---------- Data for this task
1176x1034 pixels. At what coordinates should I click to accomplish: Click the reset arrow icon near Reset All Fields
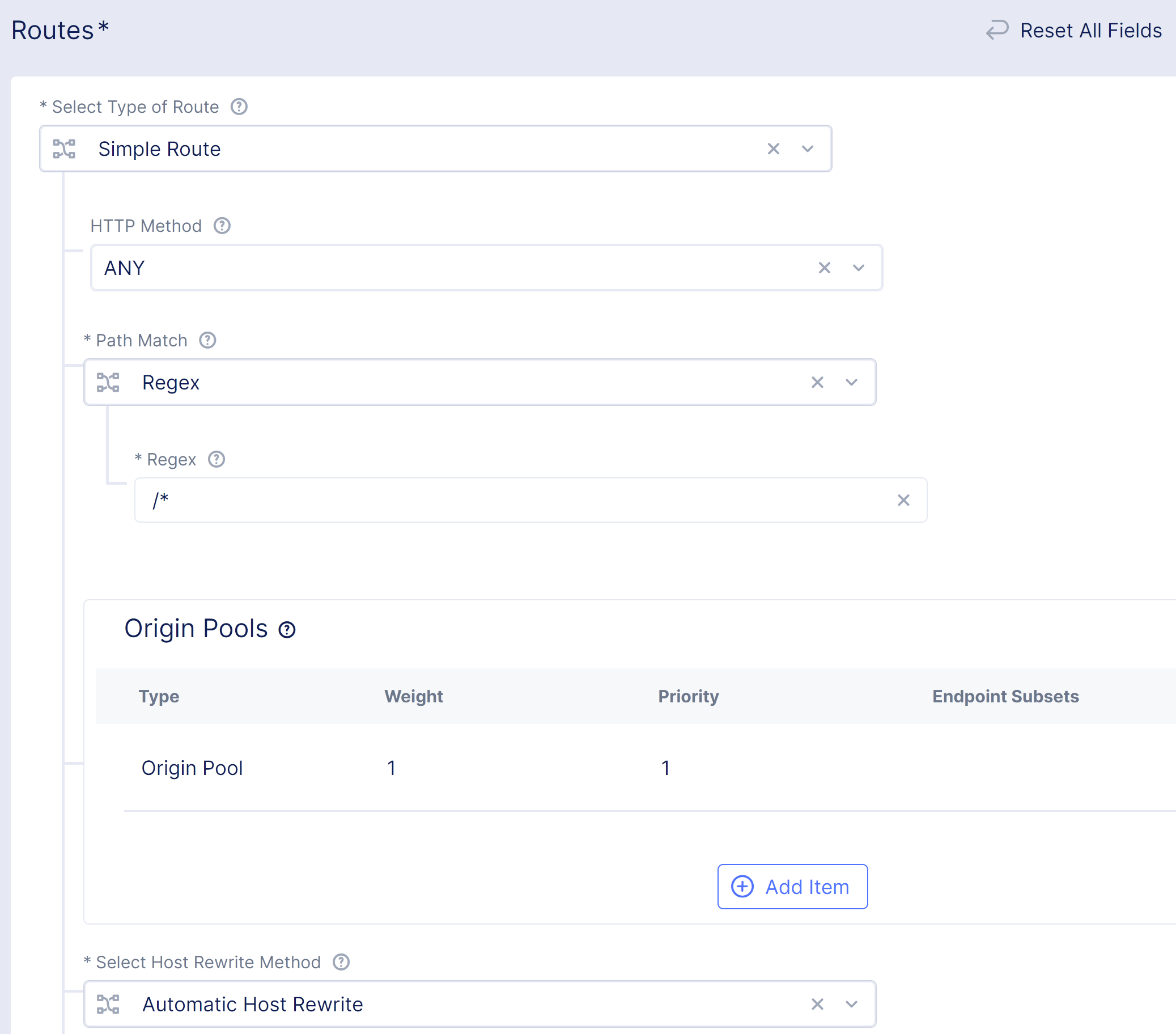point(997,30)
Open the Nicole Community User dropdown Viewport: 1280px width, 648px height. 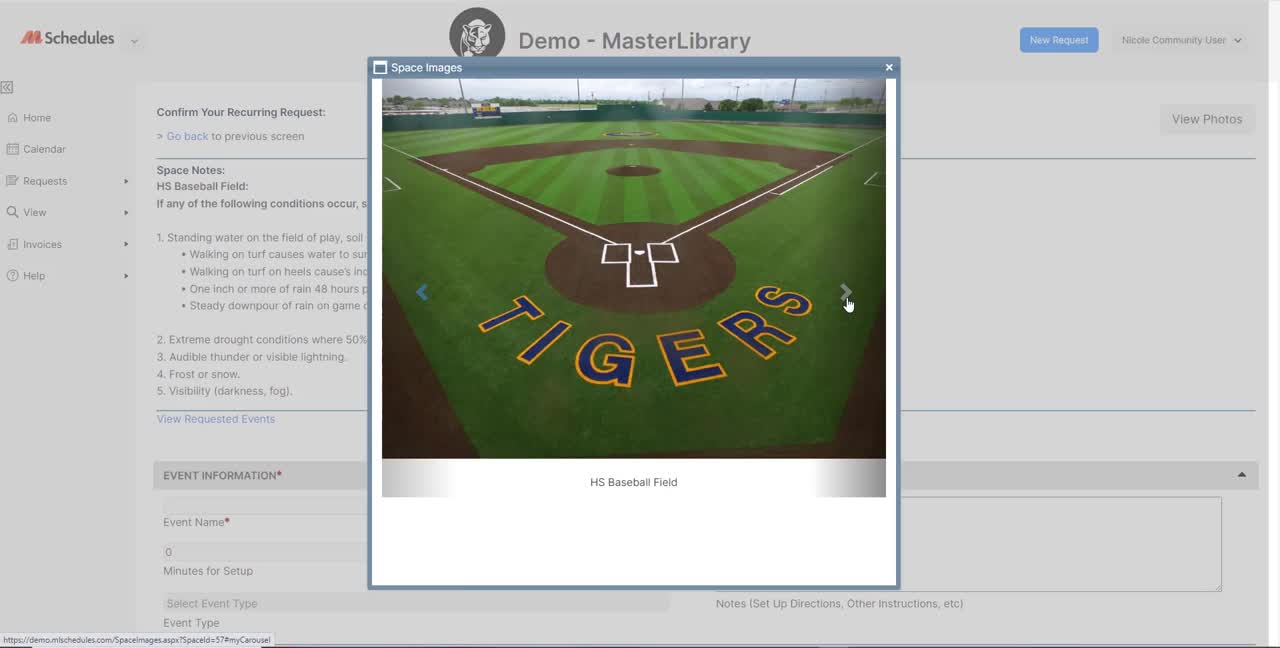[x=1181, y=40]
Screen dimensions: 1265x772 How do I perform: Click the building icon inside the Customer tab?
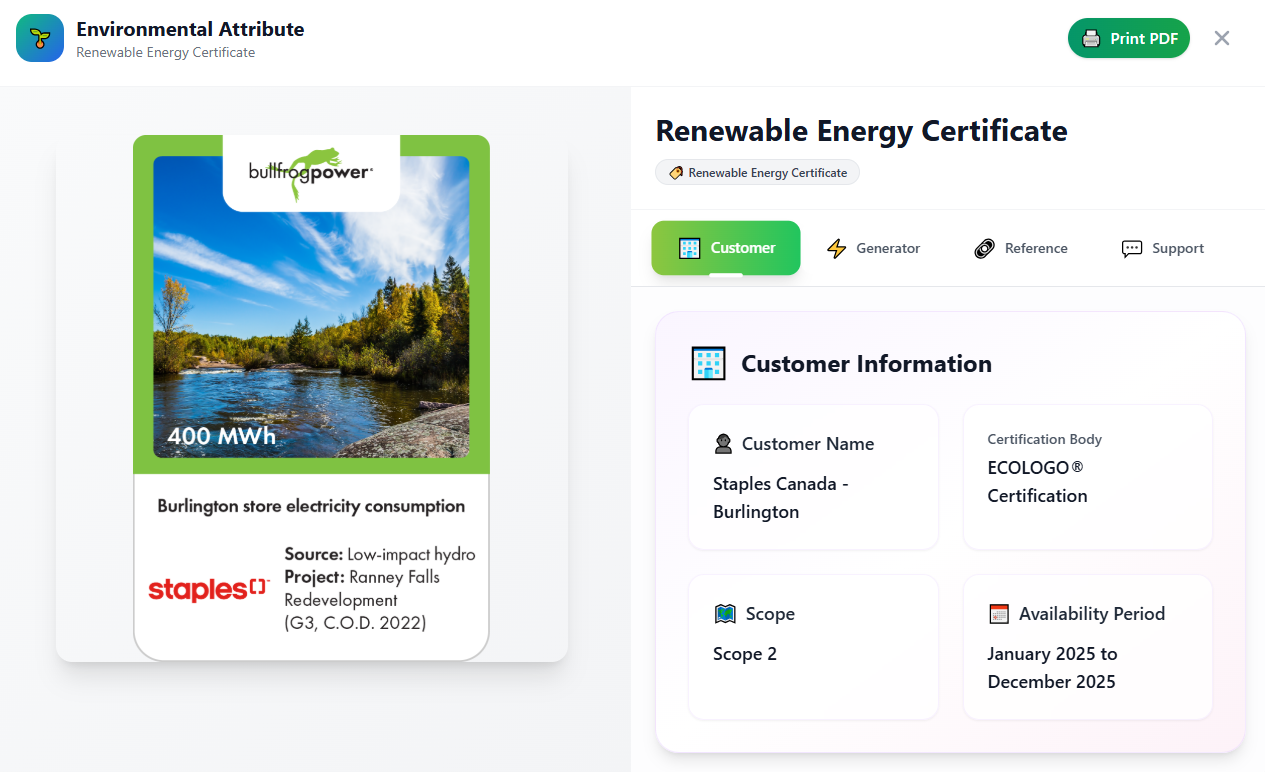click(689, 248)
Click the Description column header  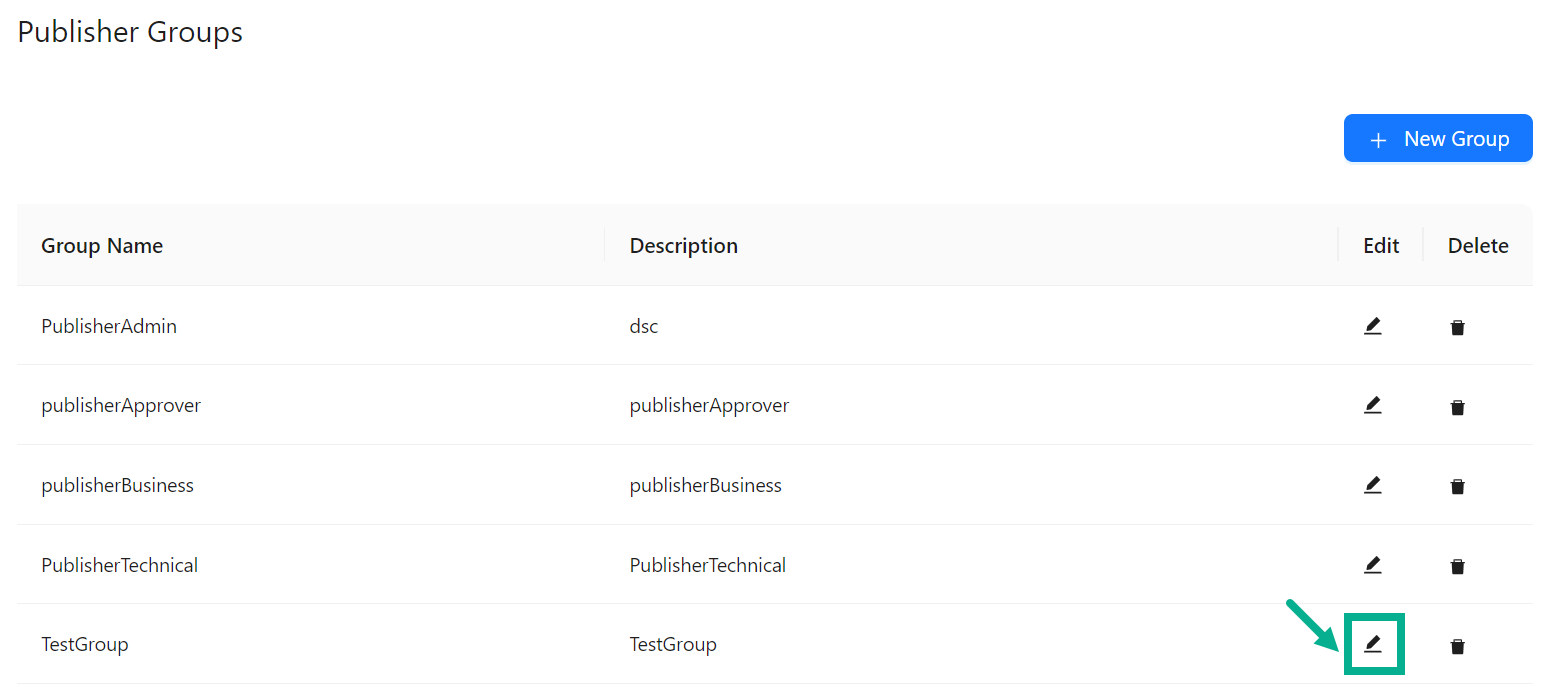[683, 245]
--------------------
---------- Data for this task
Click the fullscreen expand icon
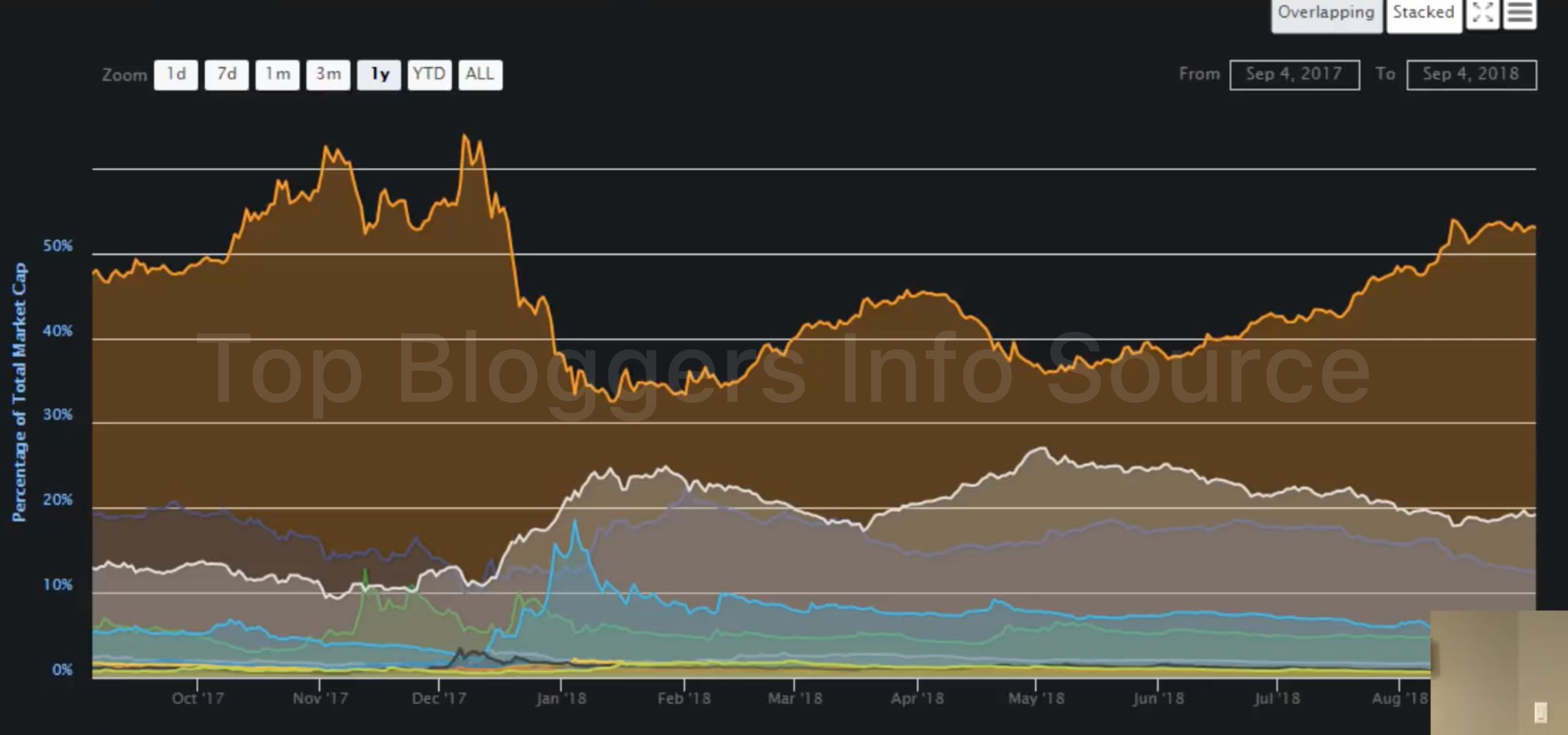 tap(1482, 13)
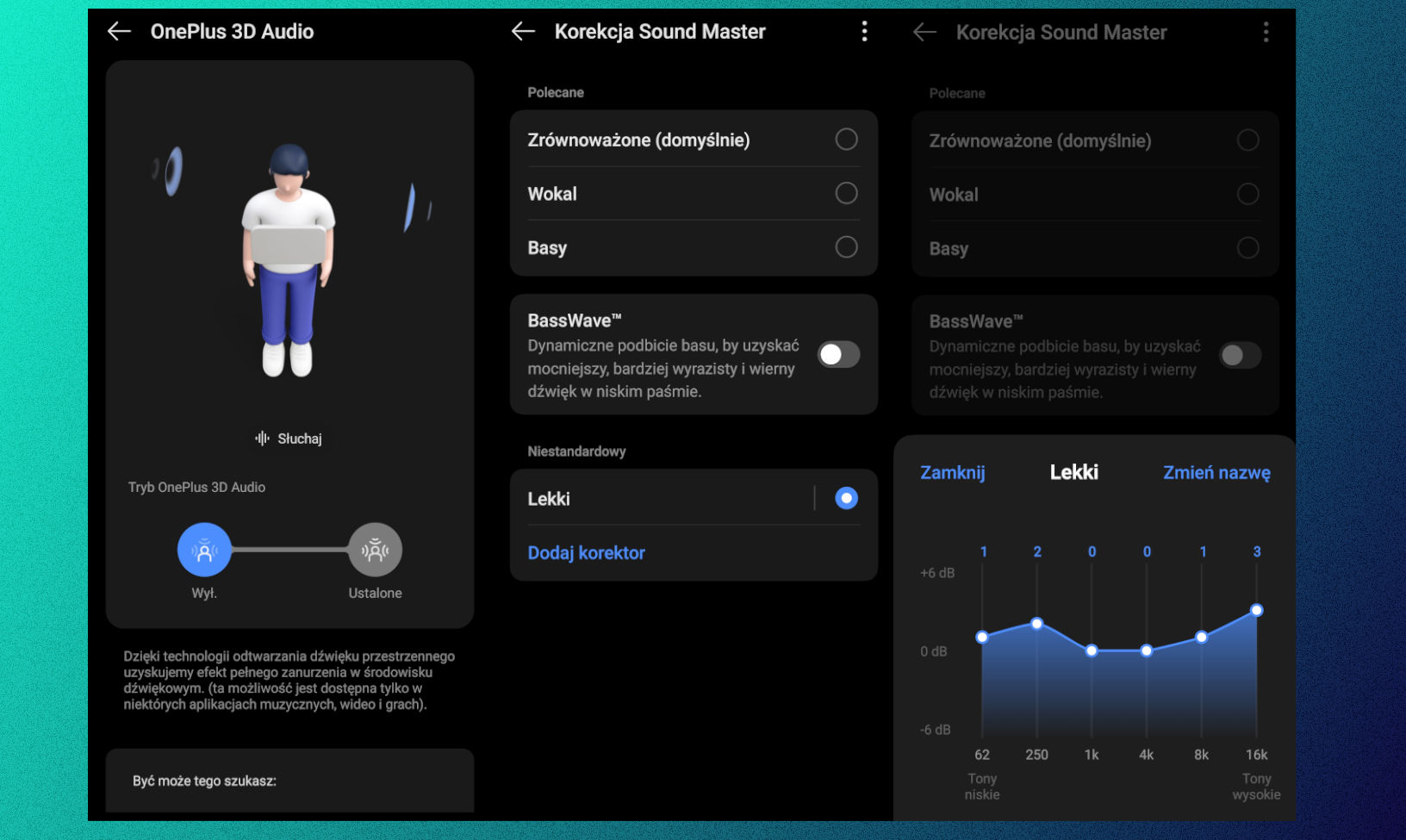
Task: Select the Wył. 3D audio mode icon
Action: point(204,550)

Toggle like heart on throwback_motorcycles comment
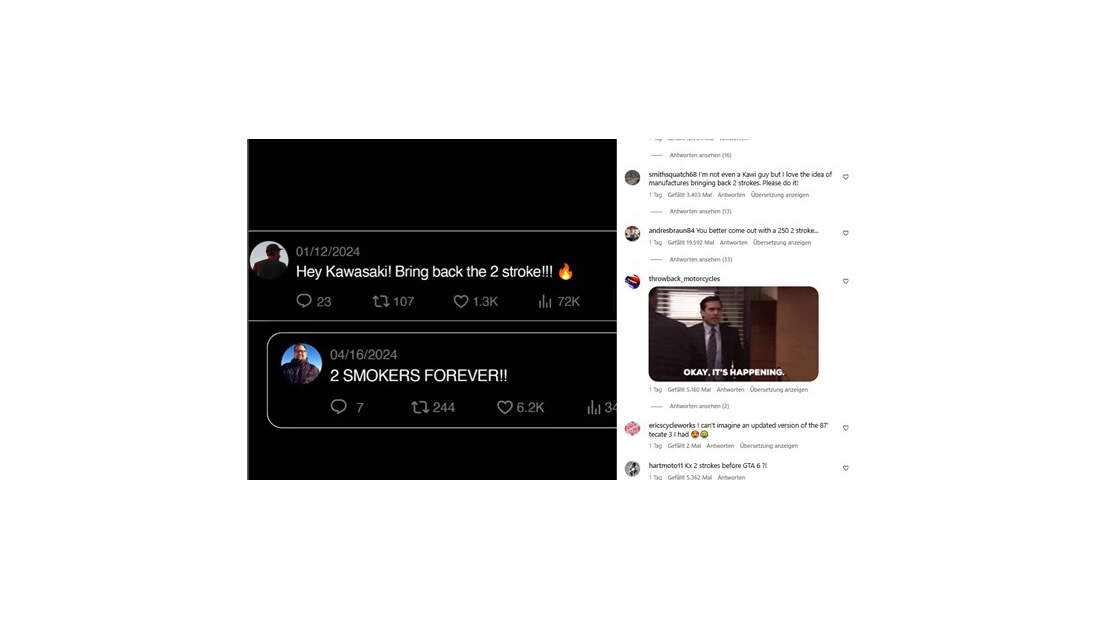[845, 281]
--------------------
Pick out every row that contains the word "icon", and copy each of those rows in full.

1176x1034 pixels. At what coordinates should I click to accomplish: Click the reset arrow icon near Reset All Fields
Screen dimensions: 1265x772 How do I perform: Click the building icon inside the Customer tab?
Click the fullscreen expand icon
Task: Select the Wył. 3D audio mode icon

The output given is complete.